Il se félicite de la baisse du « coût » du travail, inférieur à celui de l’Allemagne dit-il. Les résultats de cette politique sont connus avec 650 000 chômeurs de plus en 3 ans. Il prévient « la gestion des acquis est une cause perdue », « Il faut plus de liberté pour les entreprises et de mobilité pour les salariés ». Le plan annoncé de « lutte contre le chômage » se monte à 2 milliards, 1 milliard d’aides financières aux entreprises, 1 milliard pris sur les économies budgétaires d’État, qui seront prises dans les budgets sociaux.

L’ensemble des mesures annoncées constitue une attaque majeure contre le pouvoir d’achat, la protection sociale et les droits des travailleurs. « Il s’agit de redéfinir le modèle économique et social » précise Hollande. Le but est clair : satisfaire uniquement les exigences du capital pour faire payer la crise du capitalisme par ses victimes : les travailleurs.

Transfert de l’argent public dans les poches du capital

Le CICE a apporté 34 milliards aux entreprises, il est maintenu. En 2017 Hollande annonce la baisse définitive des cotisations patronales ce qui constitue une attaque majeure sur le financement et la pérennité de la Sécurité Sociale. Une prime de 2 000 euros sera accordée aux TPE-PME pour toute embauche d’un salarié payé entre 1 et 1,3 le SMIC. C’est de l’argent public offert au patronat et un encouragement aux patrons à payer des bas salaires.

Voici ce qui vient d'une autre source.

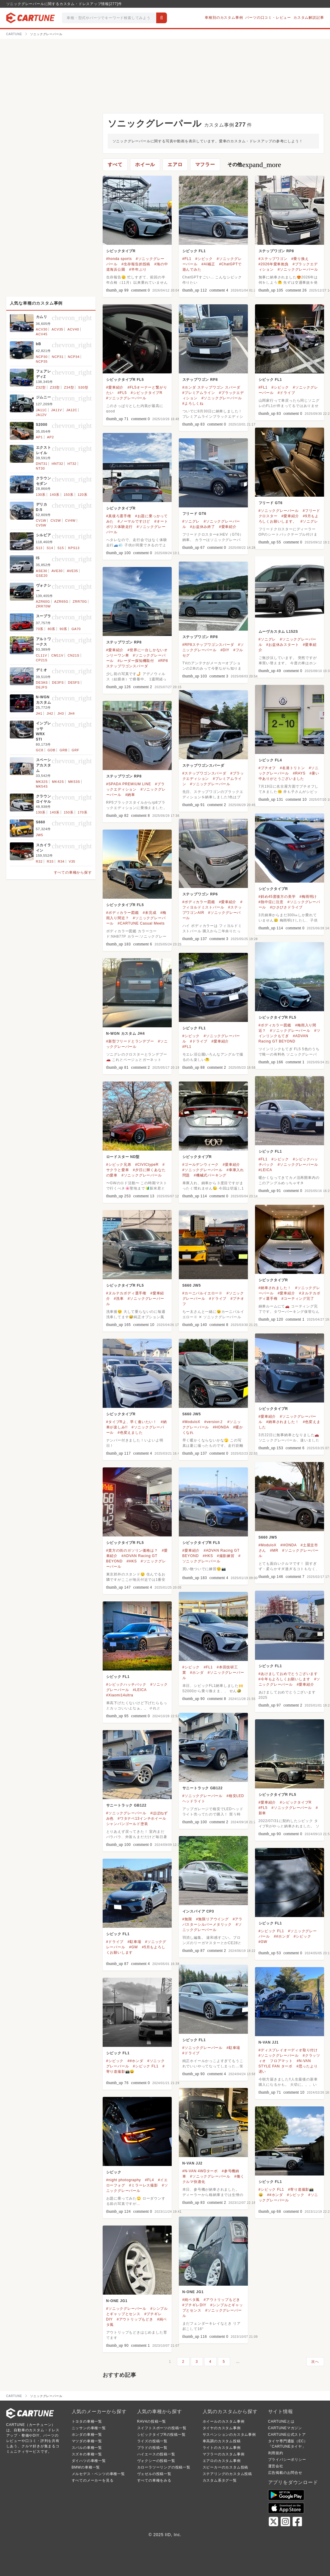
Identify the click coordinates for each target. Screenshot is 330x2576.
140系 (55, 494)
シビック (113, 2172)
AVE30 (56, 571)
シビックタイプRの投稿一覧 (161, 2434)
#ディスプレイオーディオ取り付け (288, 2050)
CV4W (70, 520)
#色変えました (130, 1432)
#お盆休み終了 (202, 527)
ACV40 (73, 329)
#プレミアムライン (198, 393)
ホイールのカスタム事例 (224, 2421)
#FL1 (187, 259)
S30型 (83, 387)
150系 (68, 494)
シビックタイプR (121, 251)
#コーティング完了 (297, 1298)
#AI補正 (208, 264)
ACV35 (57, 329)
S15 (60, 548)
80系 (51, 629)
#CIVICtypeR (147, 1164)
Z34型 (69, 387)
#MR (274, 1550)
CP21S (42, 660)
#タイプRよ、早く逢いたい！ (131, 1422)
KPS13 (73, 548)
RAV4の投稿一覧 (151, 2421)
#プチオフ (267, 768)
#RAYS (299, 773)
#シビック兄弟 (118, 1164)
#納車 (130, 795)
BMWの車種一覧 (86, 2467)
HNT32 (57, 463)
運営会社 (275, 2466)
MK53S (74, 781)
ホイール (145, 164)
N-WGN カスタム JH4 (125, 1033)
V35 (72, 861)
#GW (263, 1942)
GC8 (39, 750)
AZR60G (43, 601)
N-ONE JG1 (193, 2292)
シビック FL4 (270, 760)
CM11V (57, 655)
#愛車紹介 (115, 387)
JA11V (56, 410)
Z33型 (55, 387)
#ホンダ (197, 1672)
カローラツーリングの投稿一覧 (163, 2467)
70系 (40, 629)
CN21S (73, 655)
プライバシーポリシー (287, 2459)
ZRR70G (80, 601)
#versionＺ (213, 1422)
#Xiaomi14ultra (119, 1695)
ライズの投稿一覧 (152, 2441)
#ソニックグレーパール (298, 269)
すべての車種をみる (154, 2480)
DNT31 (42, 463)
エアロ (175, 164)
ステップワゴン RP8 (276, 251)
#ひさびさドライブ (286, 907)
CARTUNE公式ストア (287, 2434)
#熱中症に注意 (271, 902)
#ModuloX (191, 1422)
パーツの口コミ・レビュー (268, 17)
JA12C (71, 410)
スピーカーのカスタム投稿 (225, 2467)
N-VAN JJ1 (269, 2042)
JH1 (39, 713)
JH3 (60, 713)
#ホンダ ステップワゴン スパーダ (211, 387)
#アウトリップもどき (222, 2300)
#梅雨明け (308, 896)
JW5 (39, 835)
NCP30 (42, 357)
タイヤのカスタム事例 (222, 2428)
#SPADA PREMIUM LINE (128, 784)
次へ (315, 2362)
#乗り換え (300, 259)
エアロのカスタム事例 (222, 2461)
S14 (50, 548)
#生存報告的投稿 (135, 264)
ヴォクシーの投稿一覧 (156, 2461)
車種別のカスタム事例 (224, 17)
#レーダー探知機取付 (136, 661)
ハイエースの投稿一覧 (156, 2454)
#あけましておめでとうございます (288, 1674)
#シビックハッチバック (126, 1684)
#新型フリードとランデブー (130, 1041)
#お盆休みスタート (282, 645)
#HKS (131, 1561)
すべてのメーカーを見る (93, 2480)
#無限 (187, 1919)
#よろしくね (193, 403)
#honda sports (119, 259)
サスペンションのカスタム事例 (229, 2434)
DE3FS (58, 682)
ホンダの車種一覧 (87, 2434)
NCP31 (57, 357)
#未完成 (150, 913)
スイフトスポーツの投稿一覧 (162, 2428)
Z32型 (41, 387)
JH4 (71, 713)
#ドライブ (286, 393)
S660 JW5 (191, 1285)
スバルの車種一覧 (87, 2448)
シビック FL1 (194, 251)
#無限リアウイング (212, 1919)
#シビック (204, 259)
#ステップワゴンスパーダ (204, 773)
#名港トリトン (292, 768)
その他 (254, 165)
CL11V (41, 655)
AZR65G (61, 601)
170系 (82, 812)
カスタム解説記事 (308, 17)
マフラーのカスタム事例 (224, 2454)
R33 (50, 861)
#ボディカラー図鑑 (198, 902)
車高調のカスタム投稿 (222, 2441)
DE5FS (74, 682)
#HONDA (221, 1427)
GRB (63, 750)
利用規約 (275, 2453)
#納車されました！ (275, 1288)
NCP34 (73, 357)
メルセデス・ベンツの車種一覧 (98, 2474)
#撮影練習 (225, 1556)
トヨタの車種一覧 (87, 2421)
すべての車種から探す (73, 872)
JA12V (41, 415)
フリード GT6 (271, 503)
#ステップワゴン (273, 259)
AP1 (39, 437)
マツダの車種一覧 (87, 2441)
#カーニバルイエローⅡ (202, 1293)
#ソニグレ (309, 521)
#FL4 (149, 2180)
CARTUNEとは (281, 2421)
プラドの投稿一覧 (152, 2448)
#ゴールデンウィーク (200, 1164)
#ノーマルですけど (134, 521)
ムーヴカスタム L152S (278, 631)
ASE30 (41, 571)
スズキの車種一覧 (87, 2454)
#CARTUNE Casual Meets (141, 923)
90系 (63, 629)
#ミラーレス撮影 (143, 2185)
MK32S (42, 781)
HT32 (72, 463)
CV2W (56, 520)
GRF (75, 750)
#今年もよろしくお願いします (284, 1679)
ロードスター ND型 (123, 1157)
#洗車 (119, 1298)
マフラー (205, 164)
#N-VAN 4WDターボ (200, 2171)
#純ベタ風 (191, 2300)
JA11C (41, 410)
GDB (51, 750)
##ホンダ (282, 1936)
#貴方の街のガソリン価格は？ (132, 1550)
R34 (61, 861)
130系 (41, 494)
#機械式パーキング (210, 1175)
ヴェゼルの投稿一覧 (154, 2474)
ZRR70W (43, 606)
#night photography (123, 2180)
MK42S (58, 781)
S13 (39, 548)
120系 (82, 494)
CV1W (41, 520)
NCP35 (42, 361)
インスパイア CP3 (198, 1911)
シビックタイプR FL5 (125, 380)
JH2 (50, 713)
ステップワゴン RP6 (200, 894)
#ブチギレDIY (194, 2305)
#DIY (224, 650)
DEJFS (42, 687)
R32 (39, 861)
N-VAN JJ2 (192, 2163)
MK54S (42, 786)
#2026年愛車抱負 (274, 264)
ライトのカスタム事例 (222, 2448)
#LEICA (265, 1170)
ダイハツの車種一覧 (89, 2461)
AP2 (50, 437)
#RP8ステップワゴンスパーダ (208, 645)
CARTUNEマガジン (285, 2428)
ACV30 (42, 329)
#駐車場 (134, 1942)
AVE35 (72, 571)
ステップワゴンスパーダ (203, 765)
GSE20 (42, 575)
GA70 (76, 629)
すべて (115, 164)
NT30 (40, 468)
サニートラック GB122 (202, 1788)
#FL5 (122, 393)
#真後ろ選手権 (118, 516)
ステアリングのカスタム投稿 (227, 2474)
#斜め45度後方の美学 (277, 896)
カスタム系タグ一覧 (220, 2480)
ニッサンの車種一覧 (89, 2428)
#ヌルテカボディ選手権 (126, 1293)
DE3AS (42, 682)
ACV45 (42, 334)
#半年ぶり (138, 269)
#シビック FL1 (271, 1931)
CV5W (41, 525)
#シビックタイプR (146, 393)
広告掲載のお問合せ (285, 2473)
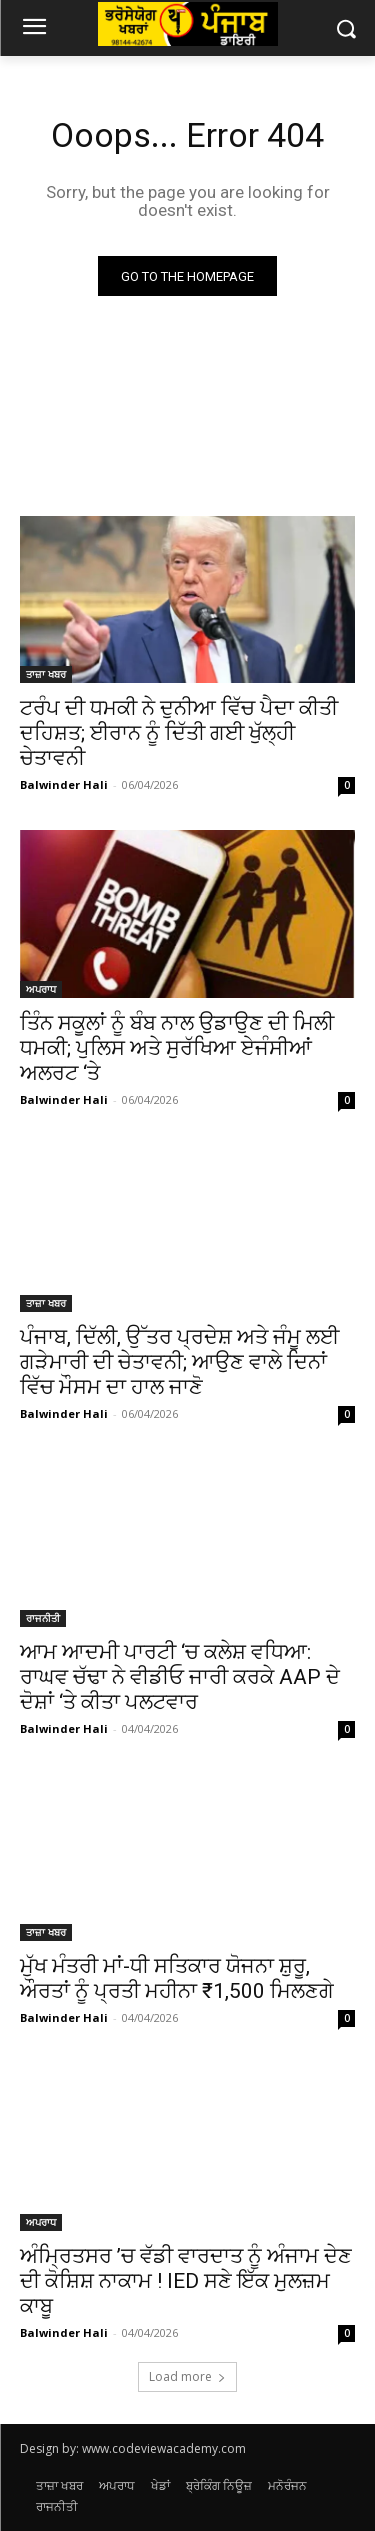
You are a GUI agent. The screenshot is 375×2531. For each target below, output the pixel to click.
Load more (187, 2376)
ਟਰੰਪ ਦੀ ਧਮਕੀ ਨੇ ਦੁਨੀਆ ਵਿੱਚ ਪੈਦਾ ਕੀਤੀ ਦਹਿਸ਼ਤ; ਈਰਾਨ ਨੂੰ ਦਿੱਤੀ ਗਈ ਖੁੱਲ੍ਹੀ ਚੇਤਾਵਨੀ (179, 733)
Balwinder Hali (64, 784)
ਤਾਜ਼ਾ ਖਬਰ (46, 674)
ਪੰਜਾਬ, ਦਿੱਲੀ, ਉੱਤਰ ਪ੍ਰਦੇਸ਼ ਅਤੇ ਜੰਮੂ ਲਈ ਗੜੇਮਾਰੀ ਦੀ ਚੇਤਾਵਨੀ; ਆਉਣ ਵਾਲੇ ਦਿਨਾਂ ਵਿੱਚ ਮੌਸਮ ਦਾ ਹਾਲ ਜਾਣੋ (179, 1362)
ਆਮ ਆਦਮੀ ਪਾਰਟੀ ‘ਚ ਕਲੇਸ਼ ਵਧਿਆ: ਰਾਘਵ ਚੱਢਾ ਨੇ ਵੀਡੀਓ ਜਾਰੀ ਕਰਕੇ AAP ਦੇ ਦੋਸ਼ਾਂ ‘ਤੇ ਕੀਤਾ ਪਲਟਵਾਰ (180, 1677)
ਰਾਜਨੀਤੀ (43, 1618)
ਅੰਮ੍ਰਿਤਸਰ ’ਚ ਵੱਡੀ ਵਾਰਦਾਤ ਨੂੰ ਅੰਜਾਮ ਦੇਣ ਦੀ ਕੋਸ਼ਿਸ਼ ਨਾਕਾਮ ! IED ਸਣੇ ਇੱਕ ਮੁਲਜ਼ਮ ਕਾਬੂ (186, 2281)
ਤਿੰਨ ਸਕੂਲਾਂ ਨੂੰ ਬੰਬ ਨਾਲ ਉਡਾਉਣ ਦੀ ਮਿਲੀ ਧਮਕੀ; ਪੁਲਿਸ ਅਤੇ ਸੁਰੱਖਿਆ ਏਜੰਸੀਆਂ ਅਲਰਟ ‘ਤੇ (177, 1048)
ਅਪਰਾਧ (41, 989)
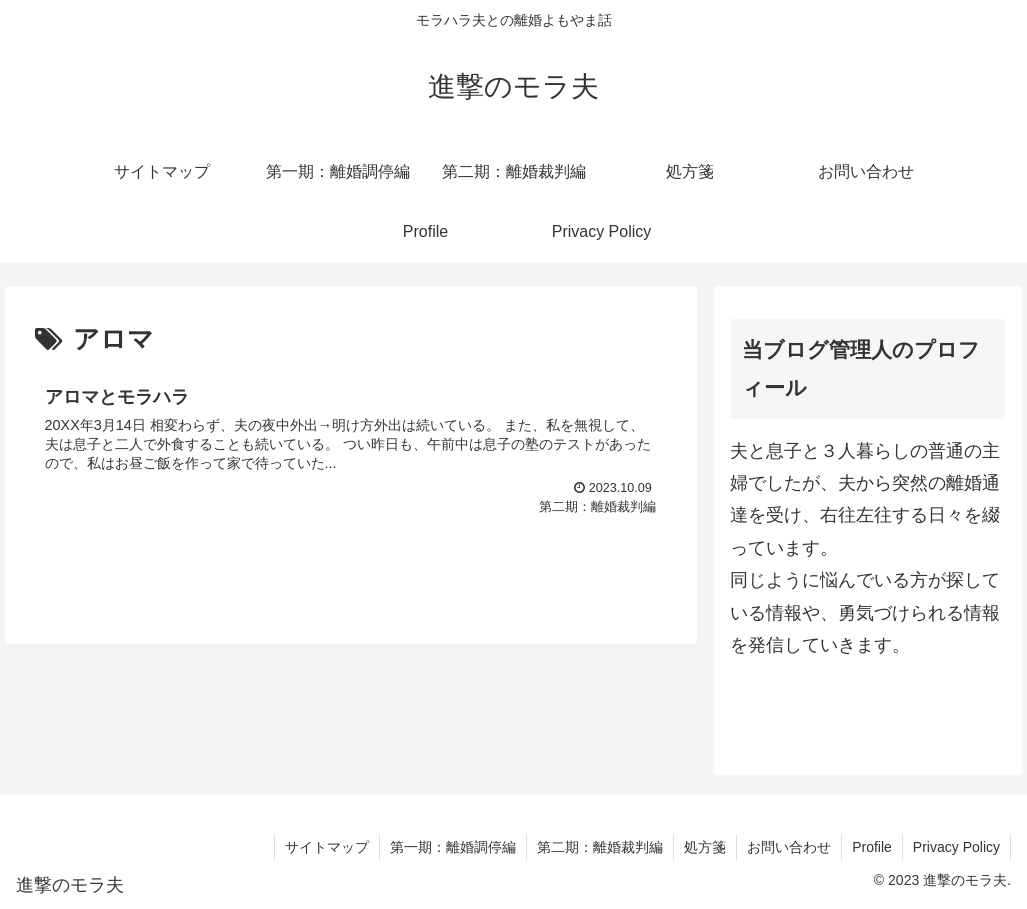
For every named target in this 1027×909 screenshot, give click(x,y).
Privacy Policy (956, 847)
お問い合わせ (789, 847)
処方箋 (705, 847)
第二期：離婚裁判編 (600, 847)
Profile (872, 847)
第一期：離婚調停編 (453, 847)
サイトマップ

Dans le but de camoufler le chômage réel, Hollande veut la formation par alternance de 500 000 chômeurs avec les aides de l’État. Les besoins seront évalués par les entreprises et les branches dans chaque région. Il y va de son couplet anti-chômeur. Beaucoup d’emplois seraient disponibles mais ne trouveraient pas de salariés ! « En France la durée d’indemnisation des chômeurs est trop longue ». Il veut changer cela ! La cour des comptes acquiesce, elle reprend les objectifs du MEDEF et appelle impérativement à baisser le montant des allocations chômage !
 

Attaques contre les droits des travailleurs

Concernant l’emploi, Hollande reprend les objectifs de la « lettre ouverte » patronale. « La rupture du contrat figurera dans le contrat de travail avec ses motifs connus à l’avance par le salarié ». C’est le contrat « agile » voulu par le MEDEF pour automatiser les licenciements en cas de difficultés de l’entreprise ! Hollande reprend les mesures Macron retoquées par le Conseil Constitutionnel sur le plafonnement des indemnités prud’homales de licenciement. Il précise qu’ « il faut adapter le droit du travail aux réalités de l’entreprise ». Les règles en matière de temps de travail seront négociées dans chaque entreprise ou branche. « L’accord collectif prime sur le contrat de travail et la loi ». Celle des 35h. en particulier. Cette Mesure antisociale qui facilitera le licenciement de ceux qui se défendent sur les bases de leur contrat. « La renégociation est nécessaire pour l’assurance-chômage en raison de ses déficits », ajoute Hollande alors que près de la moitié des chômeurs ne sont pas indemnisés !

Stopper l’offensive du capital et du gouvernement

Toute l’architecture du projet Hollande repose sur le « partenariat social » afin que la collaboration de classe accompagne les diktats patronaux.

Ne nous laissons pas faire ! Unis nous sommes une force considérable, par nos luttes et grèves nous pouvons arracher au patronat les sommes spoliées et satisfaire nos revendications urgentes emplois, salaires, défense des droits, lutte contre la répression anti-syndicale !

Notre Parti révolutionnaire-Communistes- est un point d’appui pour les luttes et grèves. Il se bat pour la nationalisation sans indemnisation des grands groupes et leur gestion démocratique.